§ EXERCISE: All lines from the one containing "BYD SEALION 7" down to the one containing "Ather EV Scooters", both ends included, are to be given again exactly; omit the rest of the listing below.

§ EXERCISE INPUTS:
• • • •

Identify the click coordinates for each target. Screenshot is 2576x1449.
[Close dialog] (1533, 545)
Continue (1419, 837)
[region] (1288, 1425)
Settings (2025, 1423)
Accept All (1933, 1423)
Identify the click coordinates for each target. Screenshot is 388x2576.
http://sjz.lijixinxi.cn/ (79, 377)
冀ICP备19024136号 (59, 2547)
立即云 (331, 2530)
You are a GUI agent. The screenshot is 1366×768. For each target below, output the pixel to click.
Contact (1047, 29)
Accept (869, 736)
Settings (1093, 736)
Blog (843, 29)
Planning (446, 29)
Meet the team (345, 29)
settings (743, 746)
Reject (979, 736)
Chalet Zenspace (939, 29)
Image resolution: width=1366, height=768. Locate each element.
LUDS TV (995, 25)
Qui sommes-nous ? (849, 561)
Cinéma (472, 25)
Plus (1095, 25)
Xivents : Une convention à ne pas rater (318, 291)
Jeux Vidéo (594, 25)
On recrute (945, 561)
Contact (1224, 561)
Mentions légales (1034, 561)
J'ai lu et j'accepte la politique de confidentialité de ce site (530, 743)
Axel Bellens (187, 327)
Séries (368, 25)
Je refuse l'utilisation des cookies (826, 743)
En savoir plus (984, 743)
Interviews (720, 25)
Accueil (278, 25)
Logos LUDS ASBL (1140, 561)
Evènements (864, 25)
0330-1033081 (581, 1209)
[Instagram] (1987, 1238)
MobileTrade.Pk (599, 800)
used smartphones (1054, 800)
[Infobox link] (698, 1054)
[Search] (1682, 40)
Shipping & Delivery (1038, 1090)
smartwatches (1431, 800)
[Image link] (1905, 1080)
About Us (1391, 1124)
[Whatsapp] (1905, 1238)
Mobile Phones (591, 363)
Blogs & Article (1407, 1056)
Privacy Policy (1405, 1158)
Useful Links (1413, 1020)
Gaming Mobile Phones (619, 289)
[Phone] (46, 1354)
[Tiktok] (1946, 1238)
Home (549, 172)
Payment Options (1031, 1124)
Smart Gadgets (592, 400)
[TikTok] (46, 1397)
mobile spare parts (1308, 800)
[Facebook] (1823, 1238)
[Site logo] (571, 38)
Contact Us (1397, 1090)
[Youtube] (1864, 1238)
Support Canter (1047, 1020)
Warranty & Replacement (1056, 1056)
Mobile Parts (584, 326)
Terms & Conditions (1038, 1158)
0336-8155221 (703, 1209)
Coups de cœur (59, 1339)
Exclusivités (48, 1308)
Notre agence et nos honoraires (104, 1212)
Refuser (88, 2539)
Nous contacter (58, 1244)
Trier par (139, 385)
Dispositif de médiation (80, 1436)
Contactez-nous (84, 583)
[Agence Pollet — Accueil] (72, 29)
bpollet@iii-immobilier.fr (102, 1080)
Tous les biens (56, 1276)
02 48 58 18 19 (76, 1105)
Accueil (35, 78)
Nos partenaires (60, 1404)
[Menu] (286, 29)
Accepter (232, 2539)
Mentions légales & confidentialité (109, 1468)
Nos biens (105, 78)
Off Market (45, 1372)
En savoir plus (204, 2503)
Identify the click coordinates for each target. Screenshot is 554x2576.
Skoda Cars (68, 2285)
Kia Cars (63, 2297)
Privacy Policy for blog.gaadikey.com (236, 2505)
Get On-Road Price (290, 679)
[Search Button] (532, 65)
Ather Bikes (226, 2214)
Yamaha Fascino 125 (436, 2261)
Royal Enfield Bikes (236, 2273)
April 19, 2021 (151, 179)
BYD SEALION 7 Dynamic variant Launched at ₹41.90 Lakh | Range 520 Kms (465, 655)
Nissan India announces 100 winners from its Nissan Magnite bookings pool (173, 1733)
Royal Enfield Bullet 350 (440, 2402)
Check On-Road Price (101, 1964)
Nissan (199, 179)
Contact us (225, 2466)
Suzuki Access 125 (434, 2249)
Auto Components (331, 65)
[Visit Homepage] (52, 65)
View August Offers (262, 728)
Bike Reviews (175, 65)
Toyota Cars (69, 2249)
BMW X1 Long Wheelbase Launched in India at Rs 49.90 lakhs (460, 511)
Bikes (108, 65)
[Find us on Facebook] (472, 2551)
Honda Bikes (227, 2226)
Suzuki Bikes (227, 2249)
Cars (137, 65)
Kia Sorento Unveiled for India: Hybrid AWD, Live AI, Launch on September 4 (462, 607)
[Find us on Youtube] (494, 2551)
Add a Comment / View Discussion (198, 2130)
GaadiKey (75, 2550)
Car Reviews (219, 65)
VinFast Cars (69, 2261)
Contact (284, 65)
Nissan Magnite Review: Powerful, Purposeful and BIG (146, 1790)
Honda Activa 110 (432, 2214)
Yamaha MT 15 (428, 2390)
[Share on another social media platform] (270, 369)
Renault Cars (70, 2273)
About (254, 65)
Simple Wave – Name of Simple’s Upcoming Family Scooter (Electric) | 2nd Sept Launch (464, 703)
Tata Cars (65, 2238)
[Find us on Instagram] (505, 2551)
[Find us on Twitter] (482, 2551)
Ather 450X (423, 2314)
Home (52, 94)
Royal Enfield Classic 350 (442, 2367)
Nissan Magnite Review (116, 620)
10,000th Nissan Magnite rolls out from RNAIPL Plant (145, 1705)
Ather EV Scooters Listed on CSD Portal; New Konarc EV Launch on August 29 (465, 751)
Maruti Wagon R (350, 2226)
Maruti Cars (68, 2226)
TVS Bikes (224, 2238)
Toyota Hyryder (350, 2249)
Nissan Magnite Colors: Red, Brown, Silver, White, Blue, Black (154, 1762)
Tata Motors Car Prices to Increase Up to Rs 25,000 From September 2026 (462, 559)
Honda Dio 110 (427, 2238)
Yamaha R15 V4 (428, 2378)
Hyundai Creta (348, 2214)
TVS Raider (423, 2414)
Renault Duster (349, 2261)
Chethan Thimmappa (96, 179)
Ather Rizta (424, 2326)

• • • •

§ RESPONSE TO THE EXERCISE:
BYD SEALION 7 Dynamic variant Launched at ₹41.90 Lakh | Range 520 Kms (465, 655)
Nissan India announces 100 winners from its Nissan Magnite bookings pool (173, 1733)
Royal Enfield Bullet 350 (440, 2402)
Check On-Road Price (101, 1964)
Nissan (199, 179)
Contact us (225, 2466)
Suzuki Access 125 (434, 2249)
Auto Components (331, 65)
[Visit Homepage] (52, 65)
View August Offers (262, 728)
Bike Reviews (175, 65)
Toyota Cars (69, 2249)
BMW X1 Long Wheelbase Launched in India at Rs 49.90 lakhs (460, 511)
Bikes (108, 65)
[Find us on Facebook] (472, 2551)
Honda Bikes (227, 2226)
Suzuki Bikes (227, 2249)
Cars (137, 65)
Kia Sorento Unveiled for India: Hybrid AWD, Live AI, Launch on September 4 (462, 607)
[Find us on Youtube] (494, 2551)
Add a Comment / View Discussion (198, 2130)
GaadiKey (75, 2550)
Car Reviews (219, 65)
VinFast Cars (69, 2261)
Contact (284, 65)
Nissan Magnite Review: Powerful, Purposeful and BIG (146, 1790)
Honda Activa 110 (432, 2214)
Yamaha MT 15 (428, 2390)
[Share on another social media platform] (270, 369)
Renault Cars (70, 2273)
About (254, 65)
Simple Wave – Name of Simple’s Upcoming Family Scooter (Electric) | 2nd Sept Launch (464, 703)
Tata Cars (65, 2238)
[Find us on Instagram] (505, 2551)
[Find us on Twitter] (482, 2551)
Ather 450X (423, 2314)
Home (52, 94)
Royal Enfield Classic 350 (442, 2367)
Nissan Magnite Review (116, 620)
10,000th Nissan Magnite rolls out from RNAIPL Plant (145, 1705)
Ather EV Scooters Listed on CSD Portal; New Konarc EV Launch on August 29 (465, 751)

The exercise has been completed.